3.06-2 Effects of a whole body vibration as a means for controlling spasticity in post-stroke patients: A F-wave study
Kodai MIYARA ; Shuji MATSUMOTO ; Tomohiro UEMA ; Takuya HIROKAWA ; Tomokazu NOMA ; Keiko IKEDA ; Megumi SHIMODOZONO ; Kazumi KAWAHIRA
The Journal of The Japanese Society of Balneology, Climatology and Physical Medicine 2014;77(5):466-467
Objectives: The purpose of this study was to investigate whether the whole body vibration (WBV) inhibits spasticity and improves motor function and walking ability in the hemiplegic legs of post-stroke patients. Patients and Methods: This before-and-after intervention trial examined 13 post-stroke patients (11 male and 2 female; mean age, 54.3 ± 13.0 years; range, 24-72 years). The Brunnstrom Recovery Stage of the hemiplegic lower limb was stage 3 in three patients, stage 4 in 7, stage 5 in three. The modified Ashworth scale (MAS) score for the gastrocnemius muscles was 1 in one case, 1+ in 6 cases and 2 in six cases. All patients had increased muscle tonus of the affected lower limb (MAS score ≥1), and were able to walk without assistance using a T-cane or an ankle-foot orthosis.

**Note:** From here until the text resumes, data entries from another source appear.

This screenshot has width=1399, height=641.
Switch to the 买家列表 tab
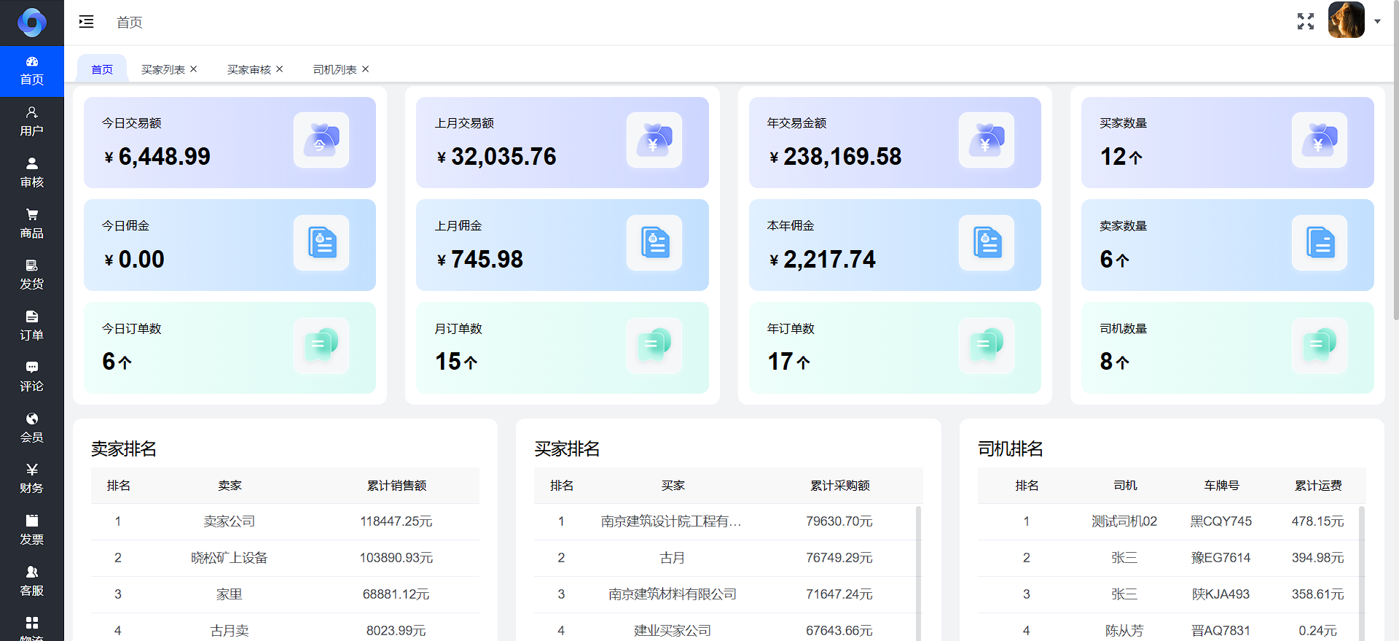click(162, 69)
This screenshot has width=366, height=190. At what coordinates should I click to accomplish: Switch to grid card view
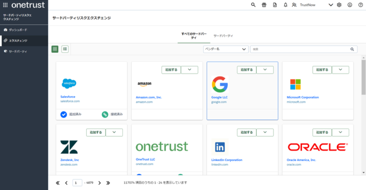55,49
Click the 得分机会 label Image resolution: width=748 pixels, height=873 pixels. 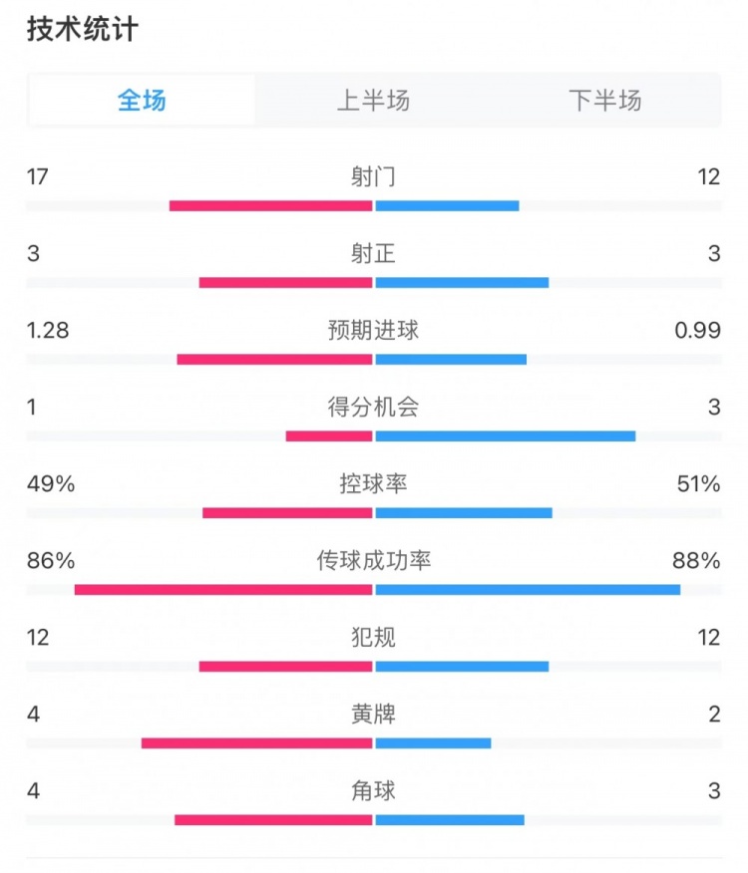tap(373, 408)
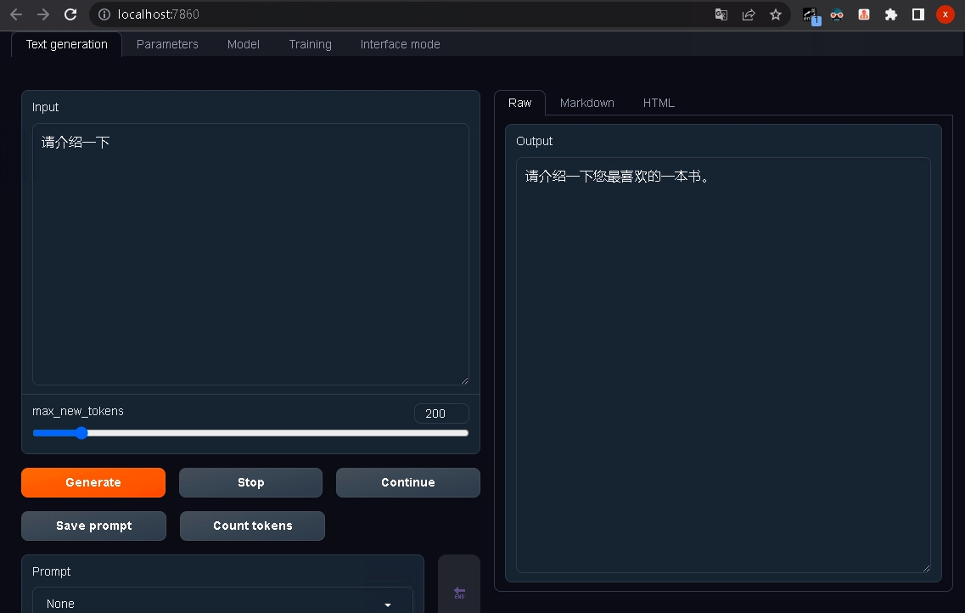Open the Markdown output tab

(586, 102)
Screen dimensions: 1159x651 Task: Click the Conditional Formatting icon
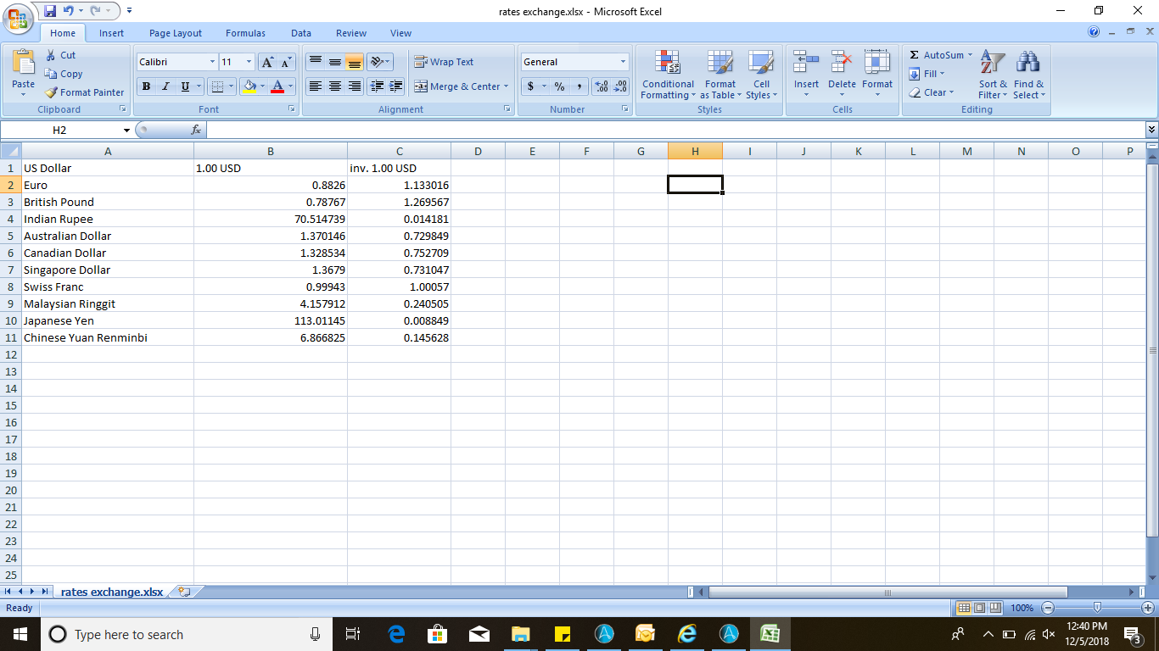pos(668,63)
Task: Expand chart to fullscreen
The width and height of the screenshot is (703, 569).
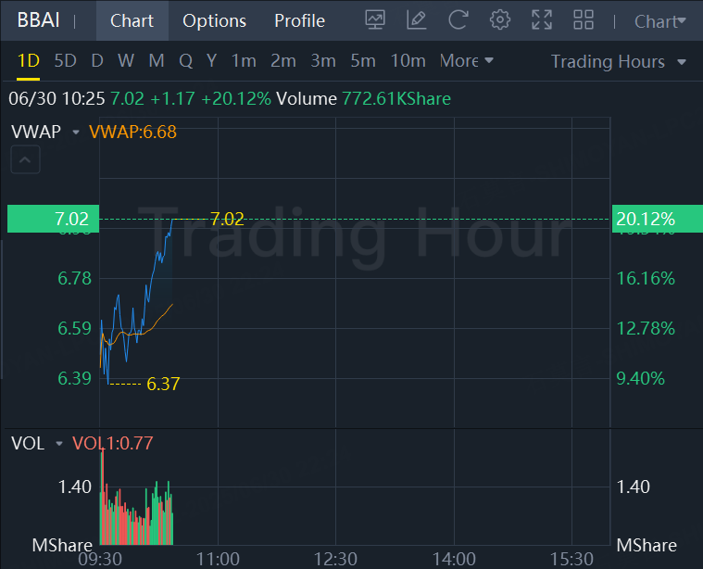Action: click(x=542, y=19)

Exclusion criteria were any medical condition preventing vibratory stimulation (such as uncontrolled cardiopulmonary disease, severe joint disability and severe sensory disturbance), severe aphasia that made it impossible to follow verbal instructions, and dementia that interfered with outcome assessments. Each subjects sat on the chair with hip joint angles to approximately 90° of flexion, and with knee joint angles to 0° of extension. WBV was applied at 30 Hz (4-8 mm amplitude) for 5 min on hamstrings, gastrocnemius and soleus muscles (Figure 1). The parameters measured before and after the intervention were the MAS, the F-wave parameters as a measure of motor-neuron excitability, the active and passive range of motion (A-ROM, P-ROM) as a measure of motor function, and the 10-m walk test as a measure of walking ability. Results: None of the subjects experienced discomfort before, during or after the intervention and all assessments were completed safely in all subjects. The MAS and F-wave parameters were significantly decreased (p < 0.05), the A-ROM and P-ROM for ankle dorsiflexion increased (p < 0.01), and the P-ROM for straight leg raising increased (p < 0.01), and walking speed improved (p < 0.01) after the 5-min intervention. Conclusion: These findings suggest that WBV is an effective method for controlling spasticity, and improves motor function and walking ability in post-stroke patients.